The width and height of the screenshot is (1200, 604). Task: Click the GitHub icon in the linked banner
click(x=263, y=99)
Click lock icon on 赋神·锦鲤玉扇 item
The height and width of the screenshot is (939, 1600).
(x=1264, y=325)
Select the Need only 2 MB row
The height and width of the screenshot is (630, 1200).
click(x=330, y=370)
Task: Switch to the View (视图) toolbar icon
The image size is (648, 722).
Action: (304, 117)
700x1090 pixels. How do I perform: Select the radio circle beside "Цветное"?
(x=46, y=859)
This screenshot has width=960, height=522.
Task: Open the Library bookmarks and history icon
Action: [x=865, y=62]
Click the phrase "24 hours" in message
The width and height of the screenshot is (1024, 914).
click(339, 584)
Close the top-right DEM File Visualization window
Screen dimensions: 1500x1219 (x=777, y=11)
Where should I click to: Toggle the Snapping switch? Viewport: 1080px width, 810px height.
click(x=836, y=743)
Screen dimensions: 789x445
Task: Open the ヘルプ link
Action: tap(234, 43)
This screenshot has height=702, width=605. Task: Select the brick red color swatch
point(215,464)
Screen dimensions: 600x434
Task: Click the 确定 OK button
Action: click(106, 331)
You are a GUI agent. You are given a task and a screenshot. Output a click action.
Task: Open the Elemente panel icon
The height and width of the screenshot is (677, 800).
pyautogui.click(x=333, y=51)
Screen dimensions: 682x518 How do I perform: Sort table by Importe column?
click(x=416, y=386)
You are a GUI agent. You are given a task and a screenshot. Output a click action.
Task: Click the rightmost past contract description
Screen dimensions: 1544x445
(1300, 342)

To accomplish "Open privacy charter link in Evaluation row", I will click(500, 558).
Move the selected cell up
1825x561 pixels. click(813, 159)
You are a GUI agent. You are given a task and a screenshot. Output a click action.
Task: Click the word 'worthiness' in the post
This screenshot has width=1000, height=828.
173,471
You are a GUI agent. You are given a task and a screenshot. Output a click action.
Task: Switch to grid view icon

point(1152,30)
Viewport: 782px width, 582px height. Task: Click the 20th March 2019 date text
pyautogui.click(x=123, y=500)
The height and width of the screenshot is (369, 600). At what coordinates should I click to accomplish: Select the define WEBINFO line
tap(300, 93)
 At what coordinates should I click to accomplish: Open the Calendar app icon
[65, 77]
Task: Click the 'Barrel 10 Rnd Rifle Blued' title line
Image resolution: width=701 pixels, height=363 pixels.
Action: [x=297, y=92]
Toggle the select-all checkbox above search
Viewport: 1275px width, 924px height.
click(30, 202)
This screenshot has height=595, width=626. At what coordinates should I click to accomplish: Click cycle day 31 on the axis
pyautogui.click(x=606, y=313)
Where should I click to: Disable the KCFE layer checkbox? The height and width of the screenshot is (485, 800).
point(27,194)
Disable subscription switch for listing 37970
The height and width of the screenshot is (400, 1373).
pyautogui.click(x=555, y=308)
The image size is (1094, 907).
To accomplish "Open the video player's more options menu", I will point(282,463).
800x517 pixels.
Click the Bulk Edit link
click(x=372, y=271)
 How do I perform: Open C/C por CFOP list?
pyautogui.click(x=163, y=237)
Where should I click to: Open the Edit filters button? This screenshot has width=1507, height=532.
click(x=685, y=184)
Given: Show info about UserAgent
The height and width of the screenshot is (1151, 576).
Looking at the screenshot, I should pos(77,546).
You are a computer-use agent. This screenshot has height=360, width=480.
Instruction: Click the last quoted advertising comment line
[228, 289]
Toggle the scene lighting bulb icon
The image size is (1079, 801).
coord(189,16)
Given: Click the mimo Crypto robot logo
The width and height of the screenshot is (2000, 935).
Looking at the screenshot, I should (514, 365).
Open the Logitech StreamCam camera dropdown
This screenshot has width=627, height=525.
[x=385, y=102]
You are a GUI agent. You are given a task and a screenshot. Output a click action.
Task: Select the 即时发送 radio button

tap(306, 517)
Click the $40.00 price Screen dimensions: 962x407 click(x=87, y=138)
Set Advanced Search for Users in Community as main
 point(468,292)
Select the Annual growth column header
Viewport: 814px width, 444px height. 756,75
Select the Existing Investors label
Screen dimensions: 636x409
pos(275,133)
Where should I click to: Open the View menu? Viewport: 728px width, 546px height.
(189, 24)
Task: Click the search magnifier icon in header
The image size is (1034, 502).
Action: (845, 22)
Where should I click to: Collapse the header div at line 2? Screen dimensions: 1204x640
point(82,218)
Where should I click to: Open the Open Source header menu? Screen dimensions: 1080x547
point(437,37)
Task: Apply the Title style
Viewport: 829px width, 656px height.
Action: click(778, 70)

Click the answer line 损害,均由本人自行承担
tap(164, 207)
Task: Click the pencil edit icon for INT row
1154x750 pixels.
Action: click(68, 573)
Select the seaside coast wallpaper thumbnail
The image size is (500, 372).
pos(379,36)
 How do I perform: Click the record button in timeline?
================================
Output the lines above between the one holding "The height and width of the screenshot is (1151, 576)." and the one holding "Click the $40.00", inclusive, with nothing before or after them.

ANSWER BOX →
The height and width of the screenshot is (1151, 576).
Looking at the screenshot, I should pos(77,546).
You are a computer-use agent. This screenshot has height=360, width=480.
Instruction: Click the last quoted advertising comment line
[228, 289]
Toggle the scene lighting bulb icon
The image size is (1079, 801).
coord(189,16)
Given: Click the mimo Crypto robot logo
The width and height of the screenshot is (2000, 935).
Looking at the screenshot, I should (514, 365).
Open the Logitech StreamCam camera dropdown
This screenshot has width=627, height=525.
[x=385, y=102]
You are a GUI agent. You are given a task and a screenshot. Output a click action.
Task: Select the 即时发送 radio button

tap(306, 517)
Click the $40.00 price Screen dimensions: 962x407 click(x=87, y=138)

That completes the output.